At least seven SDGs are firmly integrated in the Oeko-Tex product portfolio. For example, Good Health & Well-Being (SDG 3) and Clean Water & Sanitation (SDG 6) are reflected in the STeP by Oeko-Tex factory certification and Responsible Consumption & Production (SDG 12) and Climate Action (SDG 13) are implemented through the comprehensive Made in Green by Oeko-Tex product label.

Today, the international association consists of 17 independent research and testing institutes focused on textiles and leather, with contact offices in over 60 countries. They are responsible for the joint development of the test methods and limit values in the Oeko-Tex Standards and carry out laboratory tests and factory audits according to globally uniform specifications.

These comprehensive product and process audits ensure appropriate risk management, consumer and environmental protection and legal compliance. With their wide-ranging research and development, the accredited Oeko-Tex test institutes provide important insight for innovations within the textile and leather industry.

They work in close cooperation with manufacturers and make a significant contribution to the development of high-quality textile and leather products at all stages of the value chain.

Currently, 21,000 manufacturers, brands and retailers in more than 100 countries work with Oeko-Tex to ensure that their products are tested for potential harmful substances.

Dieners said over the years, probably the biggest accomplishment for Oeko-Tex has been “building trust with consumers and enabling them to make responsible decisions to protect the people and the planet.” He said this is reflected in the more than 25,000 certificates issued annually.

“We were an early bird, and we soon realized the importance of including social aspects of manufacturing when we developed STeP by Oeko-Tex,” he said. “Now, we have to look at the latest climate reports and the impacts we are seeing are occurring much faster and are much more destructive and far-reaching than 20 years ago…So it has become clear to us that the implementation of sustainability measures alone will not be sufficient to achieve those ambitious goals.

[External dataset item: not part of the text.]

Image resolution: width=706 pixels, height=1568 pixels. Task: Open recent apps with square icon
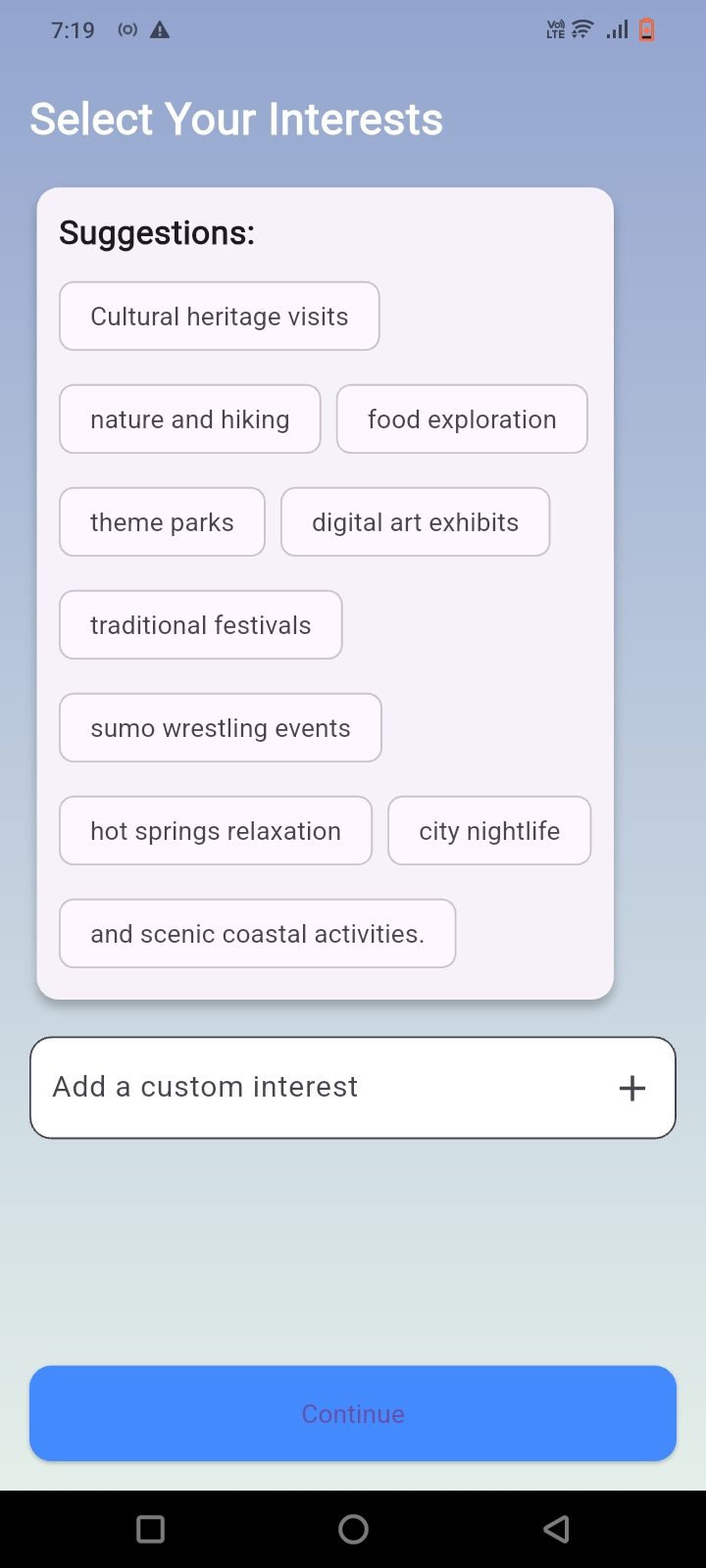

While the industry has started to take responsibility seriously, we are convinced that cooperation must be lifted to another level as soon as possible.”

The industry has to reconsider and reorient areas such as product lifecycles, and “above all else, product [has] to be produced in an environmental[ly] and people-friendly manner.”

“OekoTex will continue with our approach of using scientific date to improve the industry and give guidance to customers,” Dieners added. “In the end, we all need transparency to make the right decisions.”